Action item ▸ The range to repeat runs from the line with "You are a GUI" to the last line below, both ends included; give it exactly and without pictures.

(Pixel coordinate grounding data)

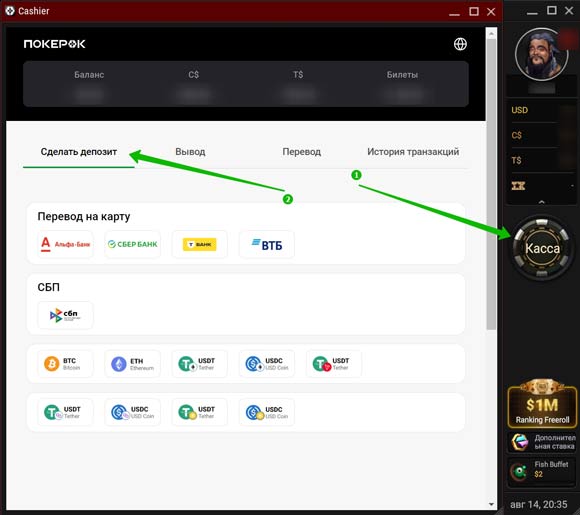Pick the yellow T-Bank payment option

pyautogui.click(x=199, y=244)
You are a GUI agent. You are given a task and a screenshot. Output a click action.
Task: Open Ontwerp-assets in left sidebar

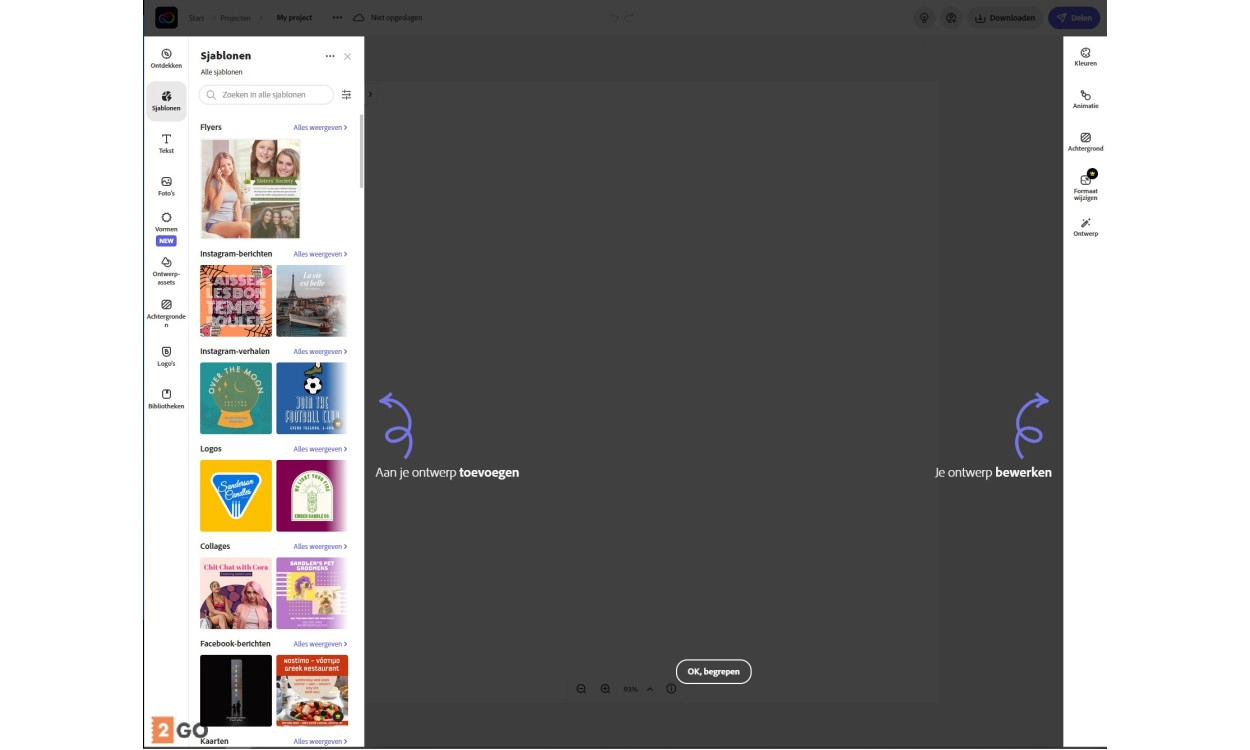coord(166,269)
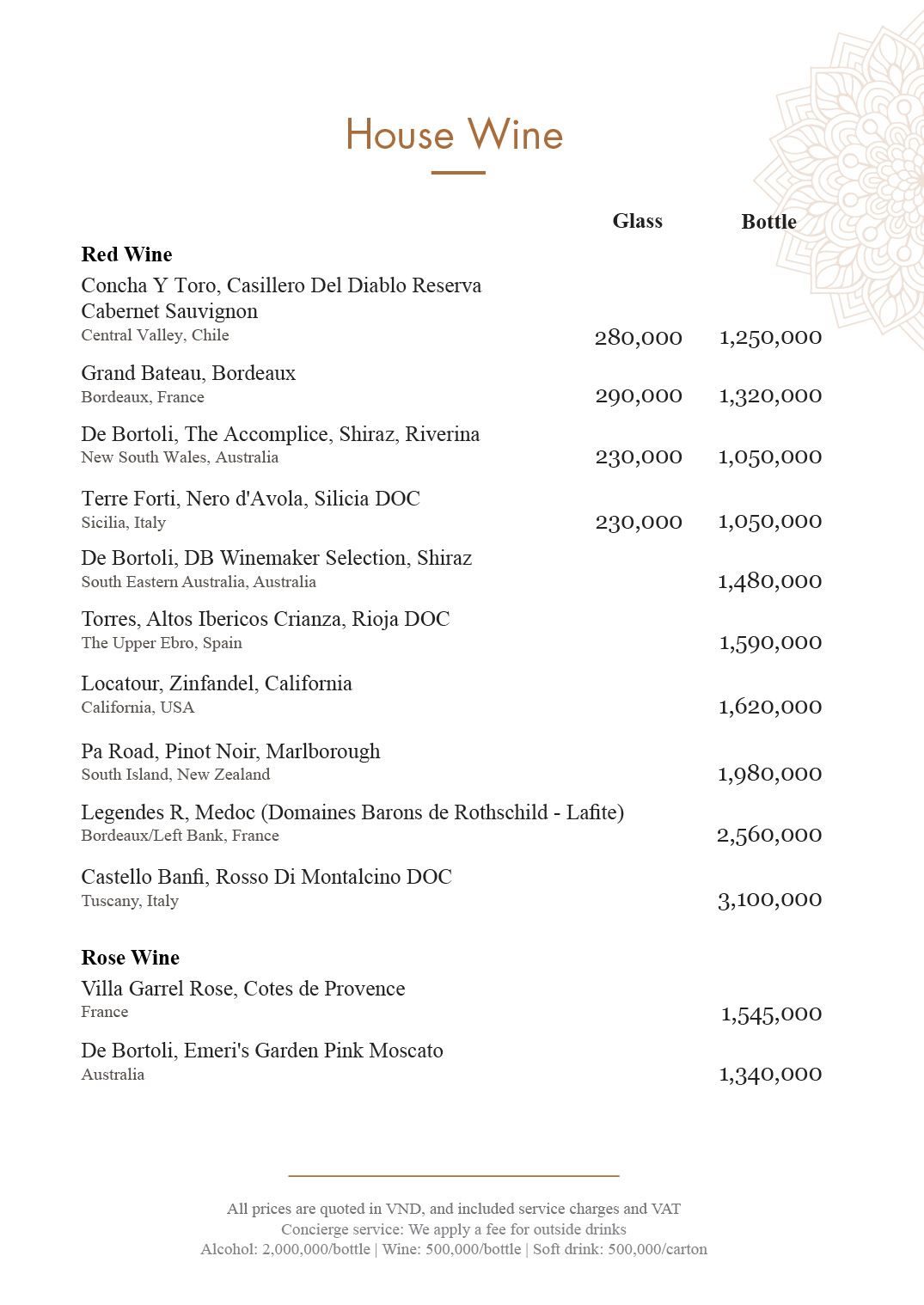Image resolution: width=924 pixels, height=1305 pixels.
Task: Select the 1,480,000 bottle price
Action: tap(770, 581)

Final answer ▸
You are a GUI agent. You are given a task and a screenshot. Output a click action.
Task: Open Ontwerp-assets in left sidebar

coord(166,269)
Image resolution: width=924 pixels, height=1305 pixels.
Task: Select the 1,480,000 bottle price
Action: tap(770, 581)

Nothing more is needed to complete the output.